David Madden, market analyst from IG Markets, said gold’s latest decline from mid-June to July, which dragged prices from around $1,200 an ounce to a new six-year low at $1,072.30 an ounce, was on expectations that the Fed would start hiking rates in September; however, he added that “the worm has now turned,” which means gold has room to move higher in the near-term.

He noted that China’s economic problems are only worsening as recent data showed that China’s manufacturing sector fell to its weakest point in six-and-a-half years.

“The real issue that is going to impact gold this week will be data coming out of China,’ he said.

Matthew Turner, commodity strategist at Macquarie, agreed that the market is focused on China’s impact on U.S. monetary policy; however, he added that nobody really knows how much sway it will have on the Fed.

Turner added that he is neutral on gold, waiting for a new catalyst to push prices higher in the near term; in the meantime, he said he will be listening to Fed speak to determine if the central bank has actually shifted its monetary policy.

Colin Cieszynski, senior market strategist at CMC Markets, said although the market has room to move higher over the shorter term, he thinks the market has put too much emphasis on China’s economic woes and he doesn’t expect that it will have a major impact on the Fed’s decision to raise interest rates.

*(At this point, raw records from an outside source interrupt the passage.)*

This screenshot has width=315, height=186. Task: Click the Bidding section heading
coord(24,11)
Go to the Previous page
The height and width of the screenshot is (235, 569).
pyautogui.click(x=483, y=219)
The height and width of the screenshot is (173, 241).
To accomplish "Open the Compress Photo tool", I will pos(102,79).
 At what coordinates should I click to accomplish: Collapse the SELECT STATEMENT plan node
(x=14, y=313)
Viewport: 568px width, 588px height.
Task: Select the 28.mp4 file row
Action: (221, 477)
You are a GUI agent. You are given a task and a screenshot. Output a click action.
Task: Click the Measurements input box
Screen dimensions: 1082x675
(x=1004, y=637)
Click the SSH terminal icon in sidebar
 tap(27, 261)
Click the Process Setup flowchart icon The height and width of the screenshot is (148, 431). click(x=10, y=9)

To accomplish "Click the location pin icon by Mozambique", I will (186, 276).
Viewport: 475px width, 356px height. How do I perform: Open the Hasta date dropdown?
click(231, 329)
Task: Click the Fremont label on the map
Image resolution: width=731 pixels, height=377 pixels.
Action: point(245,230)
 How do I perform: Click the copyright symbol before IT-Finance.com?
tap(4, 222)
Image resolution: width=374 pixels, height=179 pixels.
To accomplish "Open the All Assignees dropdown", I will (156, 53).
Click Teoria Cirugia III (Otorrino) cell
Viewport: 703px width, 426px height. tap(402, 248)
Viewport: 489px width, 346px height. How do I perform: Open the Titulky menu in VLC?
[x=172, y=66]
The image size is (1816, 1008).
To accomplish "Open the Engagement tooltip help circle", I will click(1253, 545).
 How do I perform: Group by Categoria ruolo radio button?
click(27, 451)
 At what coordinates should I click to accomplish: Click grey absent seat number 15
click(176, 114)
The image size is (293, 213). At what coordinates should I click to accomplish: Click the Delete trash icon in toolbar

Although the economic calendar is low on data next week, it is full of Fed speakers: Atlanta Fed President Dennis Lockhart speaks Monday, New York Fed President William Dudley speaks Wednesday and the annual central bankers’ retreat in Jackson Hole, Wyoming, will start Thursday with Fed governor, Stanley Fischer speaking on Saturday.

While China is playing an important role in monetary policy expectations, Phillip Streible, senior market strategist at RJO Futures, said there are other factors in the global marketplace that could help gold maintain its renewed momentum..

“Continued weakness in equity markets, weakness in China and political uncertainty in Greece: all of these have the potential to boost gold higher next week,” he said. “Momentum is on the bulls’ side.”

He added that the 200-day moving average, at $1,189 an ounce, could be the next target bulls have in mind in the near-term.

Although some economists are expecting U.S. economic data to take a back seat to global financial problems, some of the data that could attract some attention includes July’s durable goods report, housing sales data, and the preliminary reading of U.S. second quarter gross domestic product (GDP) all due for release in the week ahead.